第八話 後継者からの情報
「知死者は、何者かにそそのかされて帝都に攻め入ったのだと思う」
「もう少し詳しく説明をしてくれないか?」
エーレヴィンは事情を知っているが、会議の参加者たちのために促した。
「知死者になるための条件、それは現世への強い執着心だ。現世への執着心が強ければ強いほど、知死者に転生する可能性は高まるが、同時に知死者になると『縛り』も発生するんだ」
「縛り?」
「現世への強い執着心がそのまま『縛り』となる。そして、知死者は自分の意思とは関係なく『縛り』を完遂しなければならない」
「今回知死者が帝都に来たのは、その『縛り』を完遂するためなのか?」
「うん。そして、彼の『縛り』は千年もの大昔に滅んだヘルダンス王国っていう国の王族を皆殺しにすること」
「なぜ、『縛り』がヘルダンス王国の王族を皆殺しなのだ?」
「さぁ、その理由までは分からない。でも、彼がヘルダンス王国に強い恨みを抱いて死んだ……それが現世への執着心となって、知死者になったのは確かだろうね。だからこそ、それが王族を皆殺しにする『縛り』になったのだと思う」
誰もがシャスターの説明を真剣に聞いている。知死者はレアな魔物だ。その情報を詳細に知る機会などないからだ。

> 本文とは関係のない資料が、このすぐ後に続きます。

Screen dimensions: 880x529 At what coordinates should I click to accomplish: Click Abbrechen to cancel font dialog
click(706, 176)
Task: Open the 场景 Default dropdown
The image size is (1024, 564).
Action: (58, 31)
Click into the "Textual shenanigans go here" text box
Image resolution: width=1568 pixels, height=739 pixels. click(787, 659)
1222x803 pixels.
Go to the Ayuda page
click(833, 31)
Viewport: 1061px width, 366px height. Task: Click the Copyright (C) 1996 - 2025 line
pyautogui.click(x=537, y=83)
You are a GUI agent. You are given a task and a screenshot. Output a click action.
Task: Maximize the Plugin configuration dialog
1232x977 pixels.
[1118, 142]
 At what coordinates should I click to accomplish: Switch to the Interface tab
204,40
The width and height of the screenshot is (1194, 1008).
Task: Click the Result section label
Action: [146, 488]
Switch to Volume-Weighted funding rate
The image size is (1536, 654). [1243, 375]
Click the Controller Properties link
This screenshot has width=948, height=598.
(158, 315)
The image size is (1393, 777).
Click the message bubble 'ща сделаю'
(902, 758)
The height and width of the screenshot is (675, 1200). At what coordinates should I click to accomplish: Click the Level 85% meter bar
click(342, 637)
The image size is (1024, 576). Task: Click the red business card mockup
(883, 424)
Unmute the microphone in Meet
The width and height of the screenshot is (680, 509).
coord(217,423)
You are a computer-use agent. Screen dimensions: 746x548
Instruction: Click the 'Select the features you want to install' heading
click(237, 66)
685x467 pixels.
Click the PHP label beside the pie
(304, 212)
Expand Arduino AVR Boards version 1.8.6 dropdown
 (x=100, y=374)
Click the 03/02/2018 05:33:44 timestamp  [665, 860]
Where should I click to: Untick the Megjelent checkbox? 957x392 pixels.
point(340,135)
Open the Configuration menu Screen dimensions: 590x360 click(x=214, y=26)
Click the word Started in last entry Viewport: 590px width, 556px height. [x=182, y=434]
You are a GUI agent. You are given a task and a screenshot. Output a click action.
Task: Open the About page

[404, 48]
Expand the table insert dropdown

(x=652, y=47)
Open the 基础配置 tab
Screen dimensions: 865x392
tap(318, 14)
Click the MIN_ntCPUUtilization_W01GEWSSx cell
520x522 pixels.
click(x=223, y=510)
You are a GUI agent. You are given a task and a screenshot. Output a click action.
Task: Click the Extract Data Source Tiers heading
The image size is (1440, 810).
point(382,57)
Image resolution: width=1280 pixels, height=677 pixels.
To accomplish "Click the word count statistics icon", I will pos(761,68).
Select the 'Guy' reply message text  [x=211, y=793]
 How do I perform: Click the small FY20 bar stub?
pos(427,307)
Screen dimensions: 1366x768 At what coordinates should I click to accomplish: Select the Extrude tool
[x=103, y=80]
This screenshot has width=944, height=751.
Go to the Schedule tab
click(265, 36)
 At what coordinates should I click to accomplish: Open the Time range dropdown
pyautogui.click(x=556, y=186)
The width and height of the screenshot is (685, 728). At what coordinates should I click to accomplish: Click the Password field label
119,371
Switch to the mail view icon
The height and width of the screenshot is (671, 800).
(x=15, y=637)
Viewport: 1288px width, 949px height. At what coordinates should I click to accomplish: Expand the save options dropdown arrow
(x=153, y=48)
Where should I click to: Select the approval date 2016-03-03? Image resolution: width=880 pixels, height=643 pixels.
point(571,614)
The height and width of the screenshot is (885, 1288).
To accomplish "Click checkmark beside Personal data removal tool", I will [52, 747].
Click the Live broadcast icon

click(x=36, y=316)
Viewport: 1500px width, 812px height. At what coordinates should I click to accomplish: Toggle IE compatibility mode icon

「ヘルダンス王国は知死者となった彼が滅ぼした。その時に王族は皆殺しにしたと思っていたが、ここにきて王族の末裔が生きていることを知った」
「その末裔が帝都エースヒルにいるということか?」
「千年前、帝都エースヒルに留学中のヘルダンス王国の王女が一人生き延びていた。しかし、ヘルダンス王国が滅亡した後、身を守るために王女は王族の身分を捨ててそのまま帝都で一般の市民になったらしい。それから千年もの時間が経っている」
シャスターは知死者から聞いた「縛り」、帝都を襲わなくてはならない理由を皆に話した。
「なるほど、すると帝都にはこの千年間でヘルダンス王家の血を受け継ぐ者が何千、何万人もいるということか。当然末裔たちはその事実も知らぬまま」
この会議の出席者の中にもいるかもしれない。千年もの間、子孫がどんどん増えていけば、末裔の数はかなりの多くなるのは当然だった。
「今いる末裔たちにはヘルダンス王家の血が一滴ぐらいしか残っていないのかもしれない。しかし、それでも知死者は『縛り』によって、自分の意思に関係なくヘルダンス王家の者たちを根絶やしにしなくてはならないんだ」
「だが、帝都エースヒルには百五十万人もの人々がいる。その中から探すなど無理だな」
「だから、帝都に攻め入って全ての人々を殺そうとしていたんだ」
「そんな無謀な!」
シャスターとエーレヴィンの会話に割り込んで叫んだのはエルシーネだった。
「そんなこと、最初から無理に決まっているじゃない。知死者は知性が高いんじゃないの?」
エルシーネの発言はもっともだった。多くの者が頷きエルシーネの考えを肯定する。
帝都エースライン帝国はアスト大陸で最も難攻不落な都市の一つだ。それは十輝将を始め多くの固有の武力が存在するからだ。しかも、それぞれが一国分の軍隊以上の働きをする。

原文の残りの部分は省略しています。